Matchmaker pairs Indigenous talent with businesses


West Kelowna’s Candice Loring likes to call herself a professional matchmaker. But instead of matchmaking for love, the 36-year-old member of the Gitwangak band from the Gitxsan Nation is matchmaking for research and innovation for Mitacs, a national independent not-for-profit organization that co-funds research

Loring’s position as director of business development and Indigenous community engagement is the first Indigenous-specific role within the organization.

Working out of UBC Okanagan, and covering the B.C. Interior and Yukon, Loring connects highly talented university and college research interns to Indigenous businesses and organizations requiring their specific problem-solving skill sets.

“It’s a win-win,” said Loring. “The student interns get the experiential learning of working in a real life setting on a project with an industry partner.
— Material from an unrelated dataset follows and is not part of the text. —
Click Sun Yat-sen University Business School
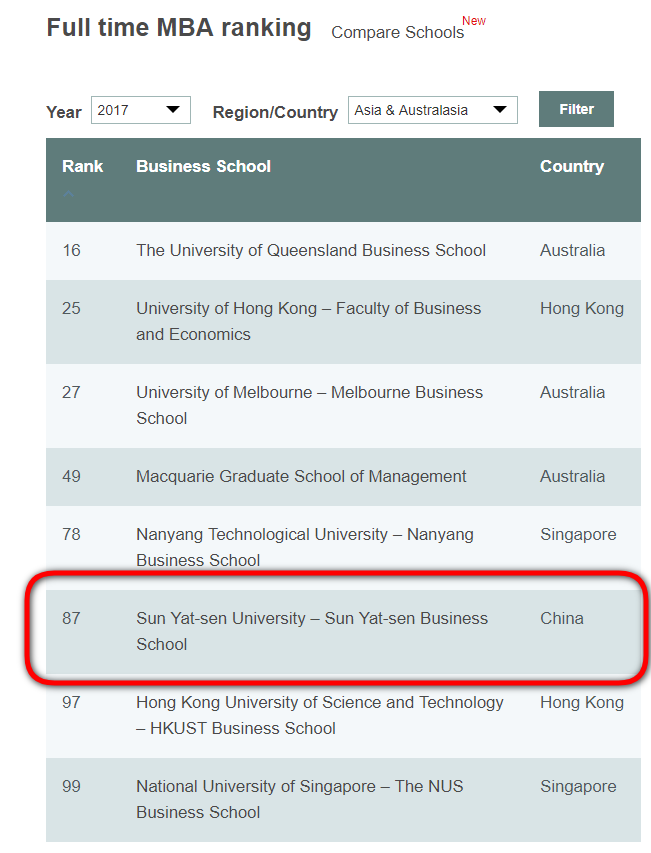Image resolution: width=651 pixels, height=853 pixels. point(311,631)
On the flip side, the industry partner gets to tap into top talent within post-secondary institutions and have that innovation or research need realized.”

For Loring, it was important to become involved because of her desire to work to the betterment of Indigenous communities and her passion for education.

Locally, Loring worked on a project that had Aaron Derrickson, a Westbank First Nation member and a PhD candidate at UBC Okanagan, testing and upscaling a referrals management tool for the resource industry called Gather. The project will include evaluating Gather’s usability to make it a viable open-source tool for Canadian First Nations.

Indigenous interns are also working on projects such as hydroponic innovations to boost local food production, advancing novel breast and ovarian cancer therapies and revitalizing Indigenous languages.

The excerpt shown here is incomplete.